Public charter schools must remain an option for current Washington students and thousands more who would benefit from them in the future, according to Sen. Steve Litzow and Rep. Eric Pettigrew. A bipartisan group of lawmakers today announced a proposal that would keep the doors open, maintaining the voter-approved schools as one tool to address Washington’s opportunity gap.
“Public charter schools are a meaningful opportunity for students – especially minority children from low-income families – who are disproportionately failed by Washington’s inequitable public school system,” said Litzow, chairman of the Senate Early Learning and K-12 Education Committee. “Education quality – and inequality – is the paramount concern for students, parents, teachers, and lawmakers as well as voters, who made Washington the 42nd state to allow charter schools. No single reform will alone ensure we can meet Washington’s duty to provide a high-quality education to all children. Historic investments for public education in 2015, the expansion of charter schools and other research-based reforms supporting our most at-risk students will help close the state’s opportunity gap and strengthen the entire public education system.”
The legislation, sponsored in the Senate by Litzow and Sens. Joe Fain, R-Auburn, Mark Mullet, D-Issaquah and Steve Hobbs, D-Lake Stevens, makes a series of updates which include directing charter school funding to come from the state’s Opportunity Pathways Account, which contains state lottery revenues not restricted to common schools.
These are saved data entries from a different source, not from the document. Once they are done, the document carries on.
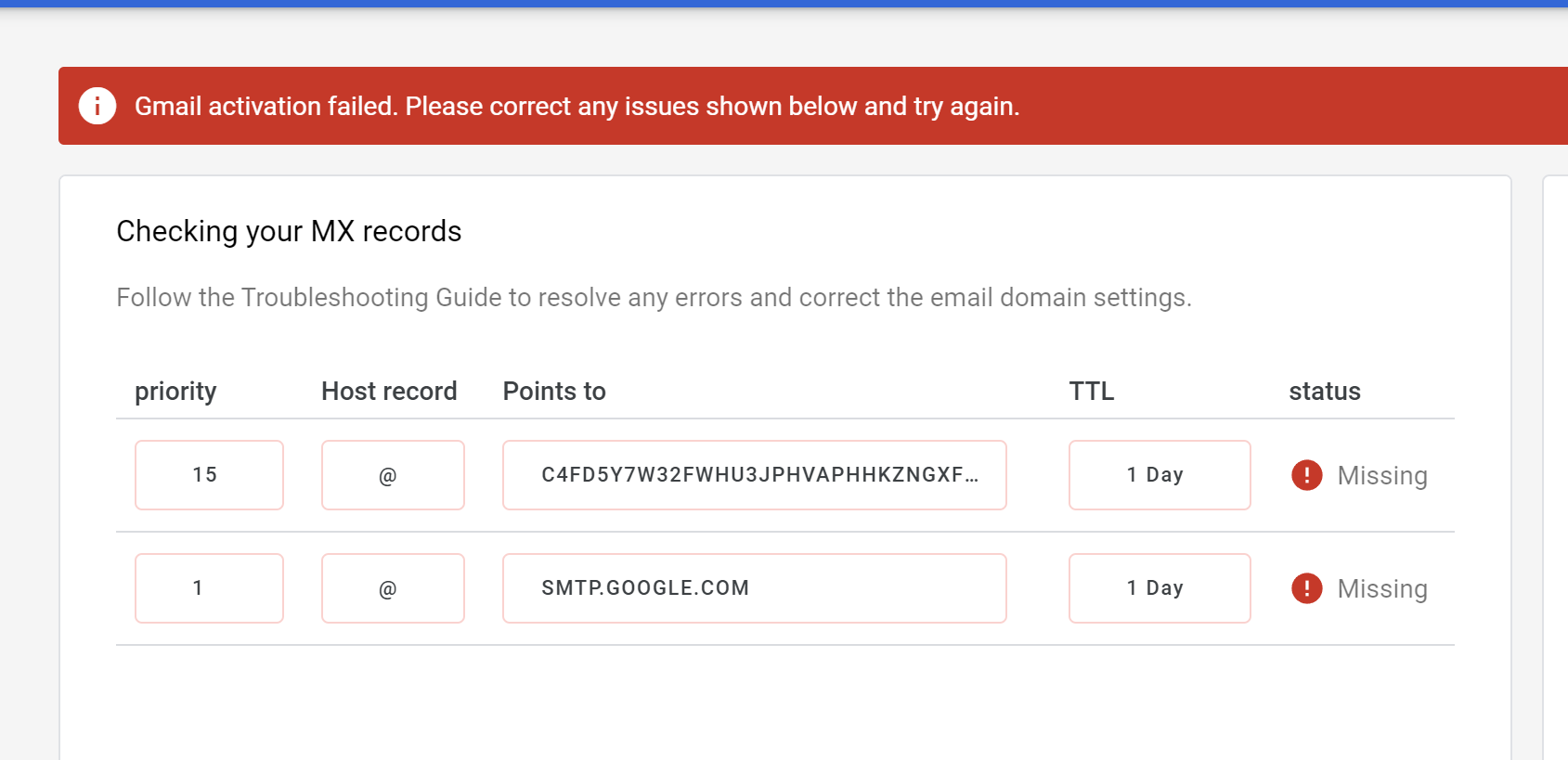Click the TTL column header

coord(1091,392)
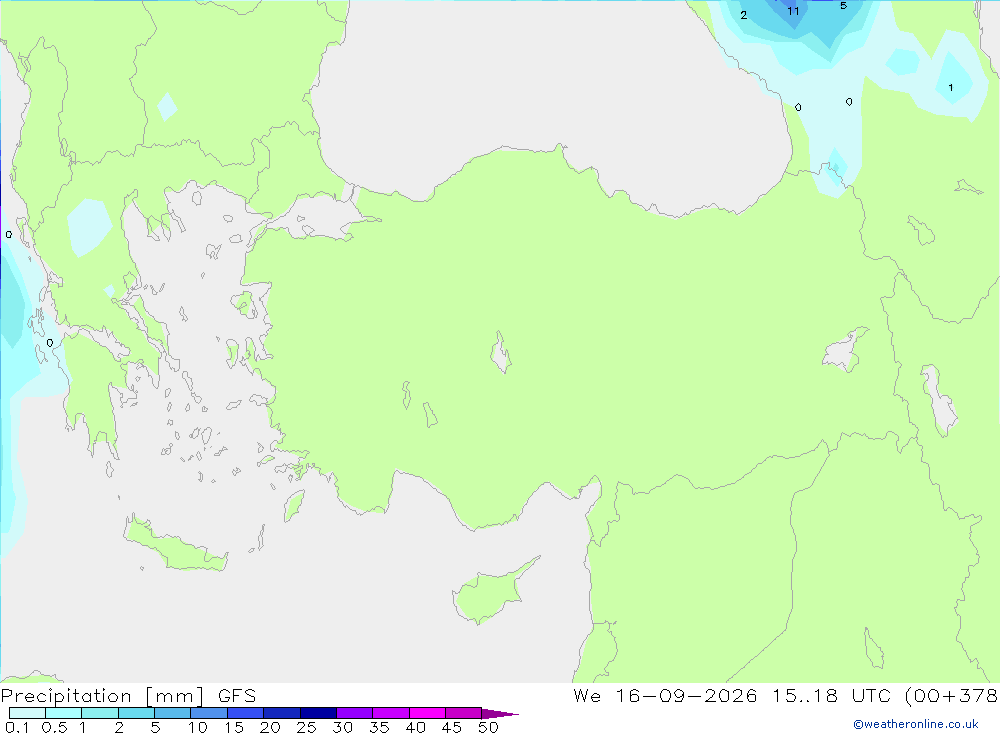The image size is (1000, 733).
Task: Click the light blue patch over northern Greece
Action: (89, 226)
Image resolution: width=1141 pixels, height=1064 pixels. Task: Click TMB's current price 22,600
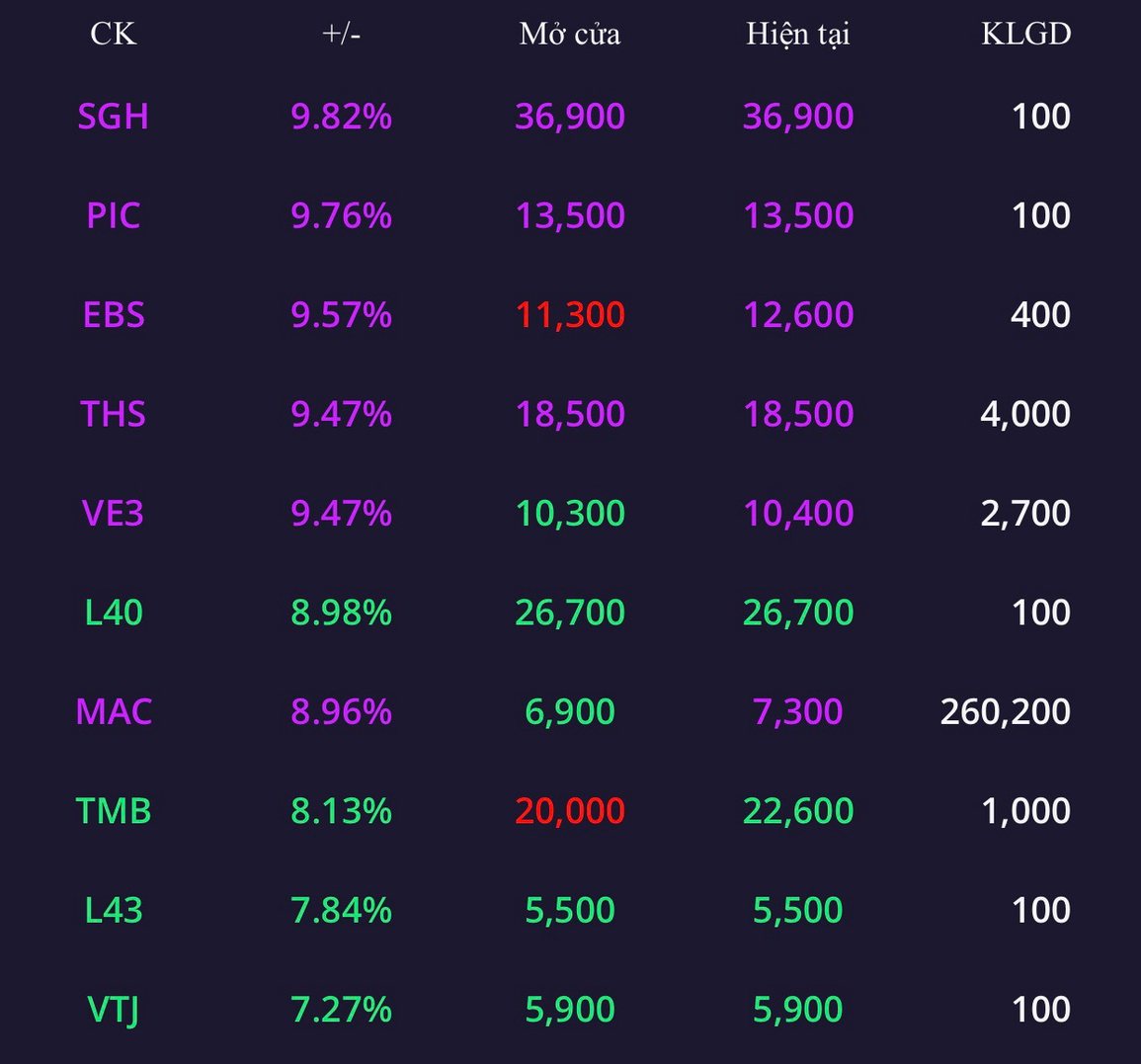coord(797,811)
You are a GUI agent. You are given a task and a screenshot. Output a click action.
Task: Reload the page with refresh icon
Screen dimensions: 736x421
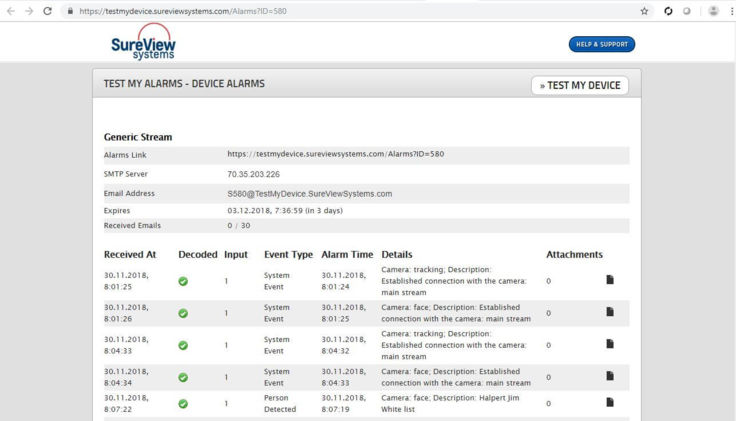(47, 10)

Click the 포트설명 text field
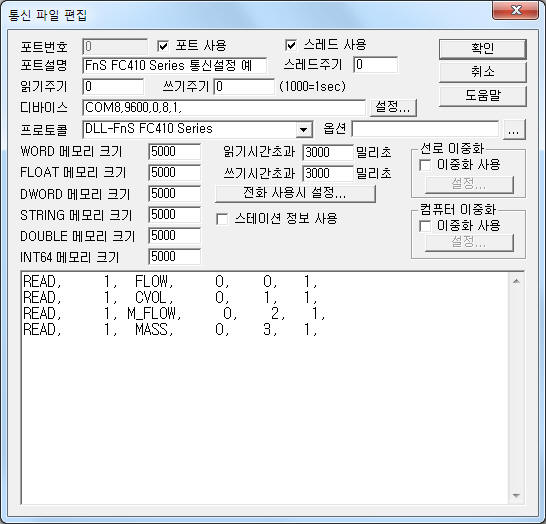[x=175, y=65]
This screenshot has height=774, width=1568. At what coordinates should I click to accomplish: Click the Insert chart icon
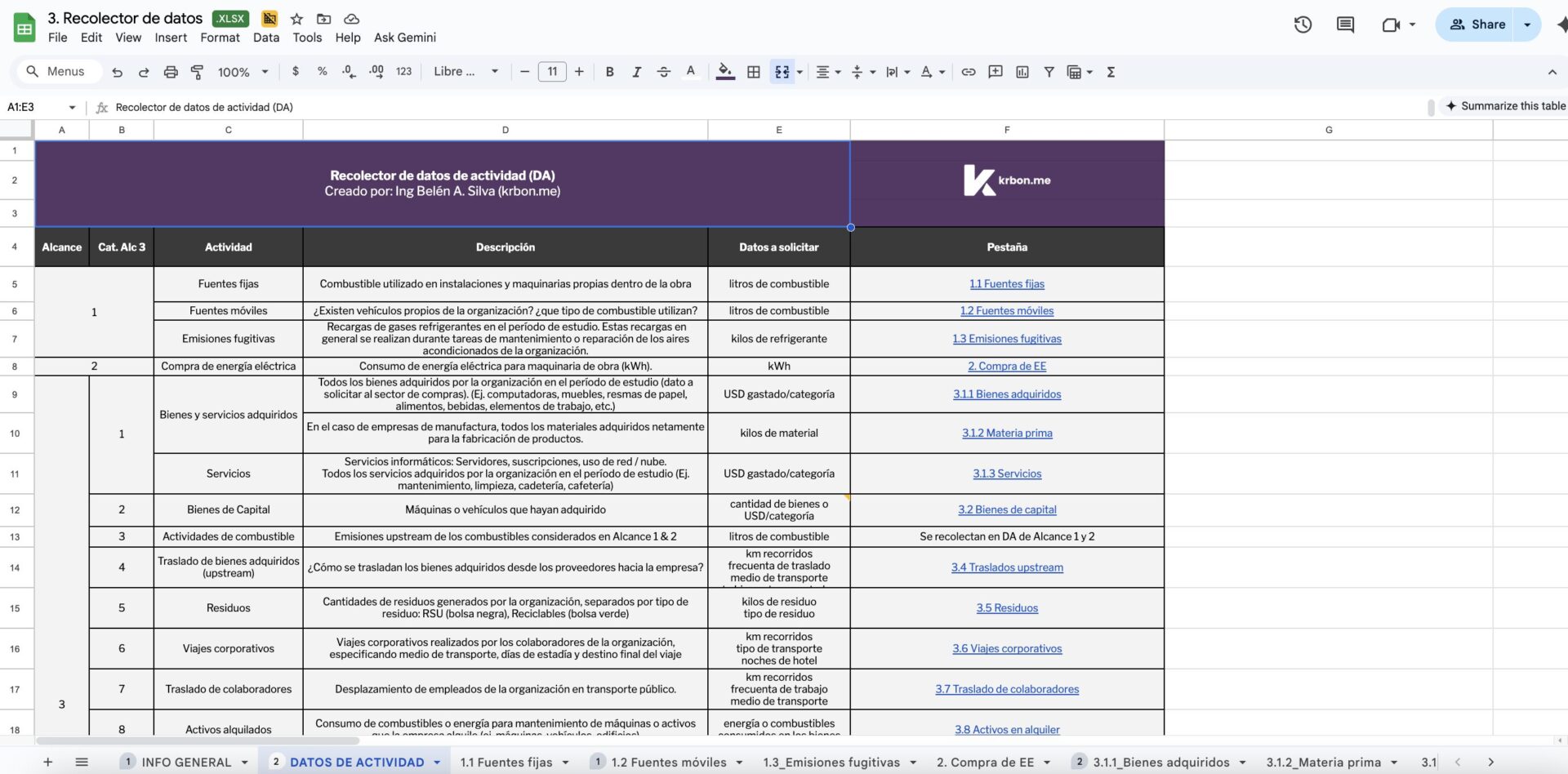[1022, 72]
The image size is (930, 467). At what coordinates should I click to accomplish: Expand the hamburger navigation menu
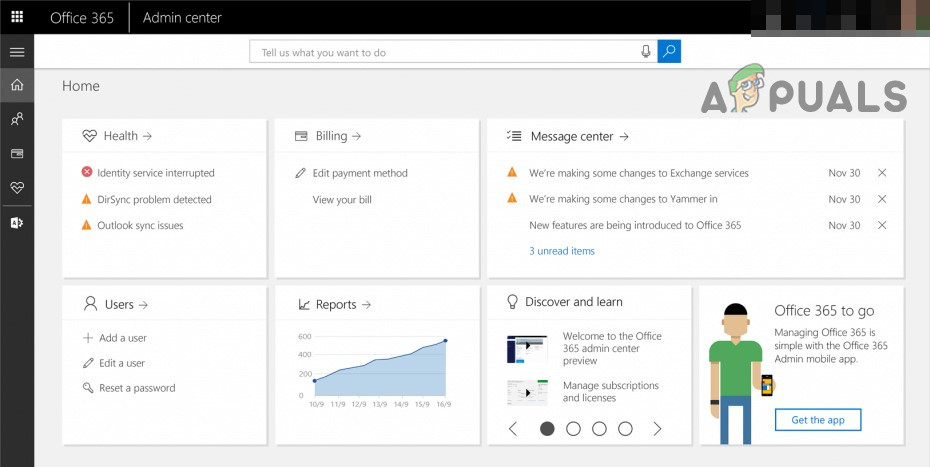17,52
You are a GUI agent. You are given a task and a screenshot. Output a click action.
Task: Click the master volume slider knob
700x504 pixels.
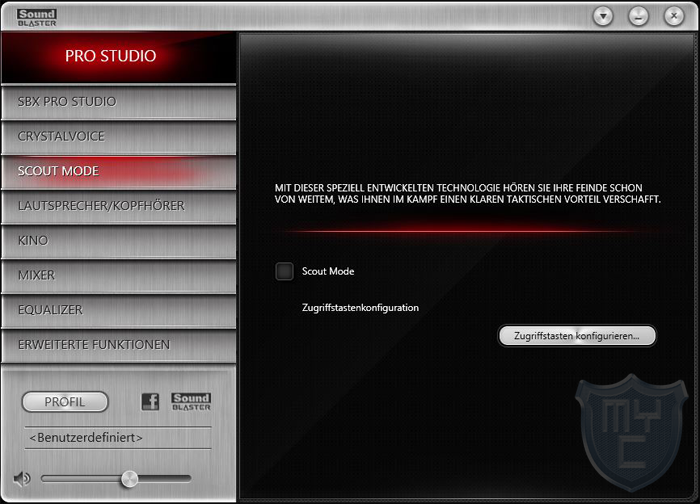pos(129,479)
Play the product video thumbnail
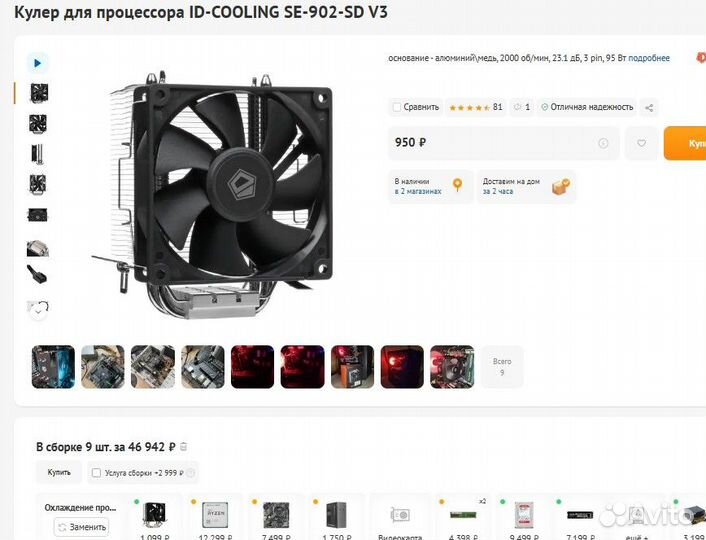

“The opportunity to get a great education should be available to everyone, regardless of their zip code or the color of their skin. But many students, especially students of color, are not getting the education they deserve in our current system,” said Pettigrew, D-Renton, who serves as House Majority Caucus Chair. “In 2012, students, families and Washington’s voters agreed that charter schools should be a part of the solution to a public education system that is leaving too many kids without the education, hope and opportunity to achieve the American dream.”
In September 2015 the state Supreme Court declared charter schools unconstitutional and later denied a reconsideration request from state Attorney General Bob Ferguson. A bipartisan, bicameral group of lawmakers, including Litzow and Pettigrew, also filed a brief with the court raising concerns about the ruling. Washington currently has eight open charter schools following the 2012 passage of Initiative 1240, which allows up to 40 schools to be opened by state-approved non-profit organizations.
The bill will receive a public hearing in the Senate education committee at 1:30 p.m. on Tuesday, January 12, the second day of the 2016 legislative session.